Quand on est satisfait ou quand c’est bien, il faut aussi le dire : le Conseil Constitutionnel déclare l’article 497°3 du code de procédure pénale contraire à la Constitution.

Ce 14 Juillet 2016, le Conseil constitutionnel a notifié à Me Rodrigue Edasso Bayala et moi-même, une décision n°2016-08/CC du 12 Juillet 2016 relativement à une exception d’inconstitutionnalité que nous avons soulevé devant la chambre correctionnelle de la Cour d’Appel de Ouagadougou, pour le compte de notre client BADO Abdoulaye, du nom du jeune qui avait été bastonné copieusement par des agents de police du Commissariat de REO en 2014 et qui avait fait la Une de la presse, l’Observateur Paalga en particulier.

En rappel, le Tribunal correctionnel de Koudougou a relaxé les agents de police pour infraction non constituée. En tant que conseils de la partie civile (victime), nous avons relevé appel de cette décision, sachant que le parquet ne le ferait pas au regard de la gestion du dossier depuis l’enquête jusqu’à sa programmation.

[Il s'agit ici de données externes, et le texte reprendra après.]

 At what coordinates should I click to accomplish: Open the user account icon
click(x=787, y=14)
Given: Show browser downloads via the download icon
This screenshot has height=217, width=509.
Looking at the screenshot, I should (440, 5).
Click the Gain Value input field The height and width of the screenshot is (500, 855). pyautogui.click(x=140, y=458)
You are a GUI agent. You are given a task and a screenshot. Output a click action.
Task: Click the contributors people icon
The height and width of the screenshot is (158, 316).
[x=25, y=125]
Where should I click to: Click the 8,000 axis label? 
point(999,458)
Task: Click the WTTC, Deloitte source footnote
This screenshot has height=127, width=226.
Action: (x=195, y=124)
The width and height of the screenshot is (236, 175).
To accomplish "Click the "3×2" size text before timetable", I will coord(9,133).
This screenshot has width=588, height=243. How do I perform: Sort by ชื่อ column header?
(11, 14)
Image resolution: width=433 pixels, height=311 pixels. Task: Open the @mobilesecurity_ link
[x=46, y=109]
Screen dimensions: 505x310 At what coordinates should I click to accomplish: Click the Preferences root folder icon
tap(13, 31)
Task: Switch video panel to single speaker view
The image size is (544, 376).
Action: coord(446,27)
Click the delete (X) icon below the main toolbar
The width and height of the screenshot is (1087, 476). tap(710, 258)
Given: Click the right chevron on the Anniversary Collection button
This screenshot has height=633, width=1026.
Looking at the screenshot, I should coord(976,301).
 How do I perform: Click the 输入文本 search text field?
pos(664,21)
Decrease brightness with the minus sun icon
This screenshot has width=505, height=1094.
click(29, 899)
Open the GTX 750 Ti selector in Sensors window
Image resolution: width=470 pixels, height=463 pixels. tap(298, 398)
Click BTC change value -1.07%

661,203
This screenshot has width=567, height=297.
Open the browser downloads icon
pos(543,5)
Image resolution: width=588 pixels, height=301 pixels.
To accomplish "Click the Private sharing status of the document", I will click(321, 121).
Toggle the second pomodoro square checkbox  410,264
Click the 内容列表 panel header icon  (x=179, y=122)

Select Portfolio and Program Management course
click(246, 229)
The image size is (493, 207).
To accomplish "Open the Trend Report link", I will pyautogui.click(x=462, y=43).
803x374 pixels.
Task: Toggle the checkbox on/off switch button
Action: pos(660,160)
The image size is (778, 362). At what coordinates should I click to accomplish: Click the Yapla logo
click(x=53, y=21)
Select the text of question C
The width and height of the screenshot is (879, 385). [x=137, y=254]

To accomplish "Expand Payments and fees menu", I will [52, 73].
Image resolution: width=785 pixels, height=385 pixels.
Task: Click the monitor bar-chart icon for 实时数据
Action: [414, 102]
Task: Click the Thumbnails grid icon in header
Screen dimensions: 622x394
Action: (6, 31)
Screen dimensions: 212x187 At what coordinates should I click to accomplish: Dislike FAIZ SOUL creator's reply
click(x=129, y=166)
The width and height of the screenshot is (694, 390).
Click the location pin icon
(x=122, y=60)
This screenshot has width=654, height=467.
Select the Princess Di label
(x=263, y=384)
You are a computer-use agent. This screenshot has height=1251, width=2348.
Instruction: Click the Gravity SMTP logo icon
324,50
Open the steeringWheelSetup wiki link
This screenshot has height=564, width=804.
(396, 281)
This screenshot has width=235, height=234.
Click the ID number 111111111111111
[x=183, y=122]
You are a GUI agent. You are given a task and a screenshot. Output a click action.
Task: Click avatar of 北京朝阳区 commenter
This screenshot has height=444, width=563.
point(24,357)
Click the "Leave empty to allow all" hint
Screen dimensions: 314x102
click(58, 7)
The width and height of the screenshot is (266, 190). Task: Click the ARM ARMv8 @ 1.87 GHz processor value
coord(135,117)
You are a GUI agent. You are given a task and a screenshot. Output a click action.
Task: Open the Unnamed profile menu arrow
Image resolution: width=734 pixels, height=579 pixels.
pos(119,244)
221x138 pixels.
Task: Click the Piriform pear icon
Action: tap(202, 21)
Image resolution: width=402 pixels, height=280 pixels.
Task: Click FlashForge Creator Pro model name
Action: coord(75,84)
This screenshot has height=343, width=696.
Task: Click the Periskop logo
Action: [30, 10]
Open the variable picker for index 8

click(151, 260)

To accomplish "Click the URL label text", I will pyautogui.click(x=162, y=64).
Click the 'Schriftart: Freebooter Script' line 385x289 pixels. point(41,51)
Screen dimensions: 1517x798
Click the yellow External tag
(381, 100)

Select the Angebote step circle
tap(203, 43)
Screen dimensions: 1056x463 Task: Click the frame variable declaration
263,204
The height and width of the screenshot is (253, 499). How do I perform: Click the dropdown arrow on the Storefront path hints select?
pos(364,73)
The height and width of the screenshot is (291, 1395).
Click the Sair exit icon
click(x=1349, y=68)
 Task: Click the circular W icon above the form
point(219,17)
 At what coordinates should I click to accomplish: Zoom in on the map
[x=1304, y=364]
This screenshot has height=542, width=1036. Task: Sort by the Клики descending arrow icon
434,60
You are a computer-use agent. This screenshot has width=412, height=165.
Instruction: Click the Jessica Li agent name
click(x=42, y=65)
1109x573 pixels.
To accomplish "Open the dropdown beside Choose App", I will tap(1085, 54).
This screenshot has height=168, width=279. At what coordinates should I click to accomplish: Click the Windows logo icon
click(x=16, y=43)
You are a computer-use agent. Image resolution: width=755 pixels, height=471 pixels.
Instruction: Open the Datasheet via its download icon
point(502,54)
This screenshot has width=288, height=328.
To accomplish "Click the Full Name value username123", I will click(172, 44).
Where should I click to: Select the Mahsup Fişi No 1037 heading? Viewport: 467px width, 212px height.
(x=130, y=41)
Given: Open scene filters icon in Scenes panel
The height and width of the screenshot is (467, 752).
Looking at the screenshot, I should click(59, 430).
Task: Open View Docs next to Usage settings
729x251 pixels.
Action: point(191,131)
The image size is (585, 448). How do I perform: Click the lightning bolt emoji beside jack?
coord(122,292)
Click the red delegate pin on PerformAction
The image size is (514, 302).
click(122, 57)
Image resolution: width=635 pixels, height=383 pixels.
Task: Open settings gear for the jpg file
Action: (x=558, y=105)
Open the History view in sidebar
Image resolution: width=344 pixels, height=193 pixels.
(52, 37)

En faisant appel, nous étions conscients de deux choses :

 d’abord, le code de procédure pénale en son article 497-3° prescrit que la partie civile ne peut relever appel que sur les intérêts civils et non sur la constitution de l’infraction ;

 ensuite, la chambre correctionnelle de la Cour d’Appel, en application de cet article, dans une jurisprudence constante, déclare systématiquement irrecevable l’appel de la partie civile (victime) portant sur toutes les dispositions du jugement, dont les dispositions pénales. Généralement, pour éviter cette situation, d’aucuns négocient avec le parquet pour qu’il relève appel.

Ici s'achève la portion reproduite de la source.